What's Out There Denver City Guide Launches this November
On Friday, November 21, 2014, please join TCLF’s Board of Directors and Stewardship Council, leading landscape architects from across the country, and local guests at a twilight, private reception at the Denver Botanic Gardens currently showcasing the region’s first outdoor exhibition by celebrated artist Dale Chihuly. A new guide to Denver’s diverse designed landscape legacy will be unveiled during the reception. The event will culminate with the presentation of the 2014 Stewardship Excellence Award to Don and Carolyn Etter for their decades of service promoting awareness and stewardship of Denver’s great park system.
As one of the special events associated with the American Society of Landscape Architect’s (ASLA) Annual Meeting in Denver, TCLF will unveil What’s Out There® Denver, a new guide to the Mile High City’s designed landscape legacy, at a reception at the Denver Botanic Gardens’ Marnie’s Pavilion on Friday, November 21, 2014, from 4:30 to 6:30pm (tickets are required). The guide, produced by TCLF in tandem with ASLA National and the Colorado Chapter, landscape architecture students at the College of Architecture and Planning at the University of Colorado Denver, and with support from Design Workshop, is a free, searchable online introduction to more than 50 sites in Denver. It is also the preface to What’s Out There® Weekend Denver in 2015, featuring more than two dozen free, expert-led tours. Denver’s broad and regionally distinct designed landscape legacy includes work by pioneers such as Olmsted Brothers, George Kessler, Lawrence Halprin, S. R. DeBoer, Koichi Kawana, Laurie Olin and Satoru Nishita, and ranges from picturesque parks and suburbs to Modernist plazas and pedestrian malls. The city guide has been optimized for iPhones and similar handheld devices and also includes What’s Nearby, a GPS-enabled function that locates all sites in the database within a 25-mile radius.
The event will be preceded by the daylong Rocky Mountain Mod excursion, which includes tours of regional Modernist Gems by Dan Kiley, Lawrence Halprin and Garrett Eckbo – among them the United States Air Force Academy in Colorado Springs, Babi Yar Park in Denver – a festive luncheon and more. Participation is limited for the daylong event and transportation will be provided.
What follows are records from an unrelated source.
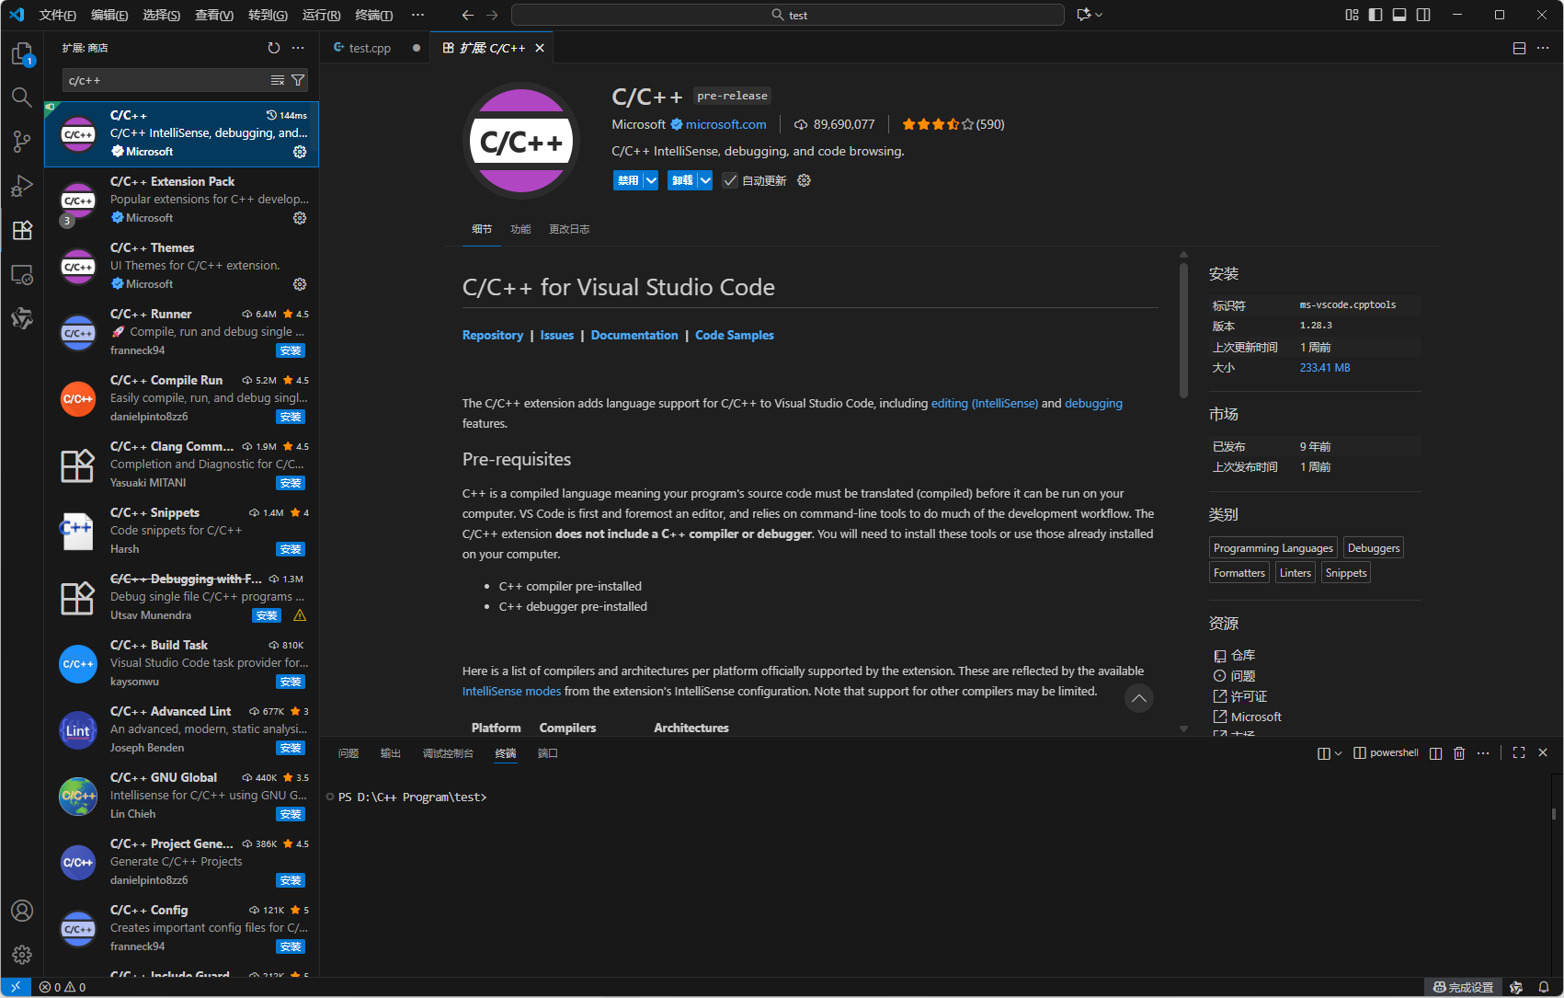The image size is (1564, 998).
Task: Open Manage gear in activity bar
Action: point(22,955)
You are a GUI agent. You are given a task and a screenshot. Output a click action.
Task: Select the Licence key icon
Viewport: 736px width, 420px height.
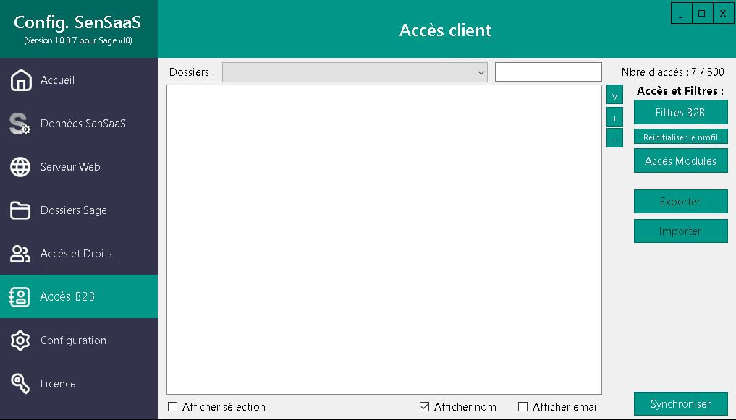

The event will conclude with the presentation of TCLF’s 2014 Stewardship Excellence Award to Don and Carolyn Etter, whose many years of civic efforts, publications, presentations, and project and photographic work include: joint service as Managers of Denver's Department of Parks and Recreation; preservation and development work while with Historic Denver; and authorship of a collection of publications over the past forty-two years, among other accomplishments.
First awarded in 2001, the Stewardship Excellence Award is bestowed on a person, group or agency that shares TCLF's mission of "stewardship through education. Past recipients of the Stewardship Excellence Award include: individuals (Mayor Richard M. Daley, Dr. Charles E. Beveridge); not-for-profit organizations (Golden Gate National Parks Conservancy, The American Academy in Rome, Greenacre Foundation); historic properties (Indianapolis Museum of Art, Casa del Herrero Foundation); local groups (Friends of Gas Works Park, Louisville Olmsted Parks Conservancy); state municipalities (Kentucky Heritage Council); and federal agencies (The Presidio Trust, National Park Service). The aim of the award is to spotlight stewardship stories that will educate and inspire future generations of cultural landscape stewards. The sponsors for the Rocky Mountain Mod activities are Bartlett Tree Experts, Coldspring, Kelco Landscaping and Construction and Maglin Site Furniture.